Exercise directions:
Rewrite every line of the recorded data below, keeping each request, and scale each coordinate in the answers by 0.55, rounding to the nearest whole number with halves going up.

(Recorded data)
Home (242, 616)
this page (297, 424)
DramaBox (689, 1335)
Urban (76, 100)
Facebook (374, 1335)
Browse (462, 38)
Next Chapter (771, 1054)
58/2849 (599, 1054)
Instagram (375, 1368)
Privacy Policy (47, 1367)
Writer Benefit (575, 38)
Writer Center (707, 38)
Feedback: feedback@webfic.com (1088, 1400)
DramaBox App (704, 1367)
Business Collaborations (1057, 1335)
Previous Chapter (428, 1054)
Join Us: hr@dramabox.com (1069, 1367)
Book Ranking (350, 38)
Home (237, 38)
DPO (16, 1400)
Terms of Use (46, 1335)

Output of the task:
Home (133, 339)
this page (163, 233)
DramaBox (379, 734)
Urban (42, 55)
Facebook (206, 734)
Browse (254, 21)
Next Chapter (424, 580)
58/2849 (329, 580)
Instagram (206, 752)
Privacy Policy (26, 752)
Writer Benefit (316, 21)
Writer Center (389, 21)
Feedback: feedback@webfic.com (598, 770)
DramaBox App (387, 752)
Business Collaborations (581, 734)
Previous Chapter (235, 580)
Join Us: hr@dramabox.com (588, 752)
Book Ranking (193, 21)
Home (130, 21)
DPO (9, 770)
Terms of Use (25, 734)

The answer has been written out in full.